O empresário Luciando Hang é um dos maiores aliados de Bolsonaro (sem partido), mas confessa se sente incomodado com a forma pejorativa que esse o rótulo é usado e ressalta que não concorda com tudo que o governo Bolsonaro faz. Essas observações são claros sinais de quem já decidiu abandonar o navio a deriva.

Hang, já se ancorou em Sérgio Moro, a quem não poupa elogios pelas suas ações contra o PT; “Sem a operação Lava Jato, talvez o PT estivesse no poder até hoje. A Lava Jato mostrou as entranhas do poder, das estatais brasileiras, o quanto nós somos roubados diariamente”, diz o convertido em eleitor de Moro.

O ex-bolsonarista avalia uma candidatura ao Senado pelo estado de Santa Catarina em 2022, no agrupamento do ex-juiz de Curitiba. O dono das lojas Havan afirmou que decidirá até abril se disputa a um cargo. Ele alega que há muitos “candidatos ruins” e que “não acreditam no capitalismo, no trabalho, na meritocracia como forma de crescimento”, afirmou o empresário.
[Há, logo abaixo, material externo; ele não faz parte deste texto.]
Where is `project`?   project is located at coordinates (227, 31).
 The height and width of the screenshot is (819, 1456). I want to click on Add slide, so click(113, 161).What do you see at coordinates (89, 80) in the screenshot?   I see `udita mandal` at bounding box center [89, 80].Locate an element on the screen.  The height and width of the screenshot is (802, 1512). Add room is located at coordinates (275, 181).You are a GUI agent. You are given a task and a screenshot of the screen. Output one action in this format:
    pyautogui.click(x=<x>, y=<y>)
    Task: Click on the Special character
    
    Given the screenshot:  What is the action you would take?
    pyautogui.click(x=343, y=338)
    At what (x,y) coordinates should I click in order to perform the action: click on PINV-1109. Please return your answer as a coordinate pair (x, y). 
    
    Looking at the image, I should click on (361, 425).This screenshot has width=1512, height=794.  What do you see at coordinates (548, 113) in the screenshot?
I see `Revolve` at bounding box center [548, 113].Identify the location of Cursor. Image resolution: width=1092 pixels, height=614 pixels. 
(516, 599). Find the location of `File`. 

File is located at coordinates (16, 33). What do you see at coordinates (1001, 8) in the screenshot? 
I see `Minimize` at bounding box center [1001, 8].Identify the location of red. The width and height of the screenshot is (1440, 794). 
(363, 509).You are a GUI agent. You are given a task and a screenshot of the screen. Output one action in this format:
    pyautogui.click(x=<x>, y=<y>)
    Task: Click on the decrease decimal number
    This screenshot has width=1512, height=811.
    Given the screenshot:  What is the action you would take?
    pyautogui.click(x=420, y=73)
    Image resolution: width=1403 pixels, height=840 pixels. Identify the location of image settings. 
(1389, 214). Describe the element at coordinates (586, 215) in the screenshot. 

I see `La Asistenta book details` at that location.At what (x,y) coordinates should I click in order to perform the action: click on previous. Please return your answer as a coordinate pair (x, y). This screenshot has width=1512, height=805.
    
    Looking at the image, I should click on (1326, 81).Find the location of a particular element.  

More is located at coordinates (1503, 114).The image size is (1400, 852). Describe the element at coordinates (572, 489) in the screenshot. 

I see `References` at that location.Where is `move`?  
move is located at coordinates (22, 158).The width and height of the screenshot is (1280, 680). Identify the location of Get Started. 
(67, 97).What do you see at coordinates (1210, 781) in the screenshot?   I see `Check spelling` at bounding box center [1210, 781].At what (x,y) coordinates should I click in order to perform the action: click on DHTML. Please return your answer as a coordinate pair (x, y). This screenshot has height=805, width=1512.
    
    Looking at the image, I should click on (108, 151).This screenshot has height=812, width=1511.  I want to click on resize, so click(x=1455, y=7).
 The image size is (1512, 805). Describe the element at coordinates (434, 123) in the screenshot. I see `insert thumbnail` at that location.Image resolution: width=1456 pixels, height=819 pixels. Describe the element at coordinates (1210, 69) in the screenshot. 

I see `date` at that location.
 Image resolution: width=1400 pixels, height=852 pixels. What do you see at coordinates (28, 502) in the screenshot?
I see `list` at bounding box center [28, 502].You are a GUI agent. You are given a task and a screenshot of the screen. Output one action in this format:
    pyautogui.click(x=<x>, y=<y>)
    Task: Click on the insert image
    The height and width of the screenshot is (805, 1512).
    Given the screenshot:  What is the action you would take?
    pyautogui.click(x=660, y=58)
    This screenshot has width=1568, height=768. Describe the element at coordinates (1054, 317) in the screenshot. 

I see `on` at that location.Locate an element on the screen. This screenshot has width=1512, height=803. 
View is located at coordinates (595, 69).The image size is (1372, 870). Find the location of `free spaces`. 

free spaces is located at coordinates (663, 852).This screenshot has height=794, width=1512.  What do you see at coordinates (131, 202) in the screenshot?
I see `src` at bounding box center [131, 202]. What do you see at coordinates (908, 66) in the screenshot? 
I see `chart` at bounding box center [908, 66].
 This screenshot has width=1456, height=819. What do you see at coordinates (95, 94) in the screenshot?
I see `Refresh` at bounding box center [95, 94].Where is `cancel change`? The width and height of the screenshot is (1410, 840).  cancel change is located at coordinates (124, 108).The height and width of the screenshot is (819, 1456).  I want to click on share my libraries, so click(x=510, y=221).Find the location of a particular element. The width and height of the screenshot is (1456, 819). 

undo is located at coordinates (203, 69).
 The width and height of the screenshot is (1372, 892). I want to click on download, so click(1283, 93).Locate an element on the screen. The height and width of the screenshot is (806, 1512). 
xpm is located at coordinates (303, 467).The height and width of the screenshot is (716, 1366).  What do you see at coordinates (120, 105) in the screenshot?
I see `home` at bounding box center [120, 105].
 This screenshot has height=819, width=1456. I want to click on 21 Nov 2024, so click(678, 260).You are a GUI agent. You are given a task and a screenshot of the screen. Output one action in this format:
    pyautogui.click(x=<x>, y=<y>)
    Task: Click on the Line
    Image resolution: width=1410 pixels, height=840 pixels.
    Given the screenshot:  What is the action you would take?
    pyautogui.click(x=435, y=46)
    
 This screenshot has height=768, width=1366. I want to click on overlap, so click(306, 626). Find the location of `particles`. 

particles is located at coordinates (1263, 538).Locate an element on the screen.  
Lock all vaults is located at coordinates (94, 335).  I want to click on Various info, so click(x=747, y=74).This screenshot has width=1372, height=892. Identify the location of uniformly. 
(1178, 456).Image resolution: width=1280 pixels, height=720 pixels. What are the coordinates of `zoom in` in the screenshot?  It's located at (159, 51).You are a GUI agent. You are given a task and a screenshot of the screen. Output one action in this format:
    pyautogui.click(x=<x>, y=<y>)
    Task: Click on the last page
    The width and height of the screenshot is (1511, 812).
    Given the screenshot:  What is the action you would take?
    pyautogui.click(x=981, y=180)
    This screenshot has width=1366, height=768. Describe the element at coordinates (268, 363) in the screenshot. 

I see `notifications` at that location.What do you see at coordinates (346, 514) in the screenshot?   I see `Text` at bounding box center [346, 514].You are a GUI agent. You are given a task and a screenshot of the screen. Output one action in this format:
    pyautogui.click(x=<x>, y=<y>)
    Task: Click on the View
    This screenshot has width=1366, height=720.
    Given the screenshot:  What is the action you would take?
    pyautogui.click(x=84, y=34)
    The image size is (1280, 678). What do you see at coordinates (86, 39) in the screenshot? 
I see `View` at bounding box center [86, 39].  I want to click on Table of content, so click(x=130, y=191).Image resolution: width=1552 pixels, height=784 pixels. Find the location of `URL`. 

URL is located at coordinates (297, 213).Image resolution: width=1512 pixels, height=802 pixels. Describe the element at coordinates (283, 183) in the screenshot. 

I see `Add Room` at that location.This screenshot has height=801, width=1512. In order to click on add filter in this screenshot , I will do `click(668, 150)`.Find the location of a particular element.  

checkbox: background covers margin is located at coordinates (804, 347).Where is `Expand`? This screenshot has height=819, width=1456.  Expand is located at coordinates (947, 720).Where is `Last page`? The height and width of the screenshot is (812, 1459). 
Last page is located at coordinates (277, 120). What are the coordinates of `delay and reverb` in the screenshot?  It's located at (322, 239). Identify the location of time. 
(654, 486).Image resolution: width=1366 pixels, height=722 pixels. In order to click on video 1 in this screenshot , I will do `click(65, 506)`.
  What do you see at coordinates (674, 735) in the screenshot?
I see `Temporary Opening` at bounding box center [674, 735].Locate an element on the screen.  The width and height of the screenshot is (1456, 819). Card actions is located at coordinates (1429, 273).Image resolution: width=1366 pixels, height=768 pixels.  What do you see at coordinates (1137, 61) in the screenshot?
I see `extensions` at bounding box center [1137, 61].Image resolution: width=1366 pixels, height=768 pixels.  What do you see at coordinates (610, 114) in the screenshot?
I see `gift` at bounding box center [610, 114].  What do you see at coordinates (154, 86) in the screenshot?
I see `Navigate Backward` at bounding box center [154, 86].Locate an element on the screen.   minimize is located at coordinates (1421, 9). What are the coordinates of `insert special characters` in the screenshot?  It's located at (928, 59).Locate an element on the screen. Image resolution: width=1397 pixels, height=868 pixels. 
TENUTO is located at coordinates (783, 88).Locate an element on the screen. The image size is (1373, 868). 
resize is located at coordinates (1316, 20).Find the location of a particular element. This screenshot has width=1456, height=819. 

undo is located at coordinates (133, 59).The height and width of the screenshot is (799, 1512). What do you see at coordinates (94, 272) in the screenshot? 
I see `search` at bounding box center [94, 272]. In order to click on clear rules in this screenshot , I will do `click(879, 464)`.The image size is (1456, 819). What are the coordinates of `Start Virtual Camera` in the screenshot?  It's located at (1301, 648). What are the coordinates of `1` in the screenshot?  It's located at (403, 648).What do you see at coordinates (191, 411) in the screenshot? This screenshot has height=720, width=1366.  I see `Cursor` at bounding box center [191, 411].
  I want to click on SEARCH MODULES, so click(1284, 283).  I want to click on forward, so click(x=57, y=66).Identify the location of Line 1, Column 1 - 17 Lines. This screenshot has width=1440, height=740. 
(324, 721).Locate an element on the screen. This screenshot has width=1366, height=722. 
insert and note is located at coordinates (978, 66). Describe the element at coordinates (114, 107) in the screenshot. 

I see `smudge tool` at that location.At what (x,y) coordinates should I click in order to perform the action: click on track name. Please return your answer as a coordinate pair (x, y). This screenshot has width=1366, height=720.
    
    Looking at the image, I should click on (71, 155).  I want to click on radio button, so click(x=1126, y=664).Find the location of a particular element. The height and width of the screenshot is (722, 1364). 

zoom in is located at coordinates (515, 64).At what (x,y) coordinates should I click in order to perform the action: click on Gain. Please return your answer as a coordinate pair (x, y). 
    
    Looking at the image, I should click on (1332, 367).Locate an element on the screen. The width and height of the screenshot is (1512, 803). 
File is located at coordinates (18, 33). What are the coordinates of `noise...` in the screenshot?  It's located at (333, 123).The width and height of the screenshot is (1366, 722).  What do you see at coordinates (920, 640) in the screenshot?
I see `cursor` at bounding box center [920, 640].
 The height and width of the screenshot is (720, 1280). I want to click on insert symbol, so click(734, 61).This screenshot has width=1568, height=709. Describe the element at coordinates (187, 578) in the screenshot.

A verdade é que o presidente está cada vez mais isolado e sua chance de reeleição é Zero. O Centrão que estará sempre do lado do vencedor sabe disso. O agrupamento que ainda apoia o governo a custa do “orçamento secreto”, não submergirá abraçado a Bolsonaro, que pode ser preso após deixar o cargo que lhe garante imunidade.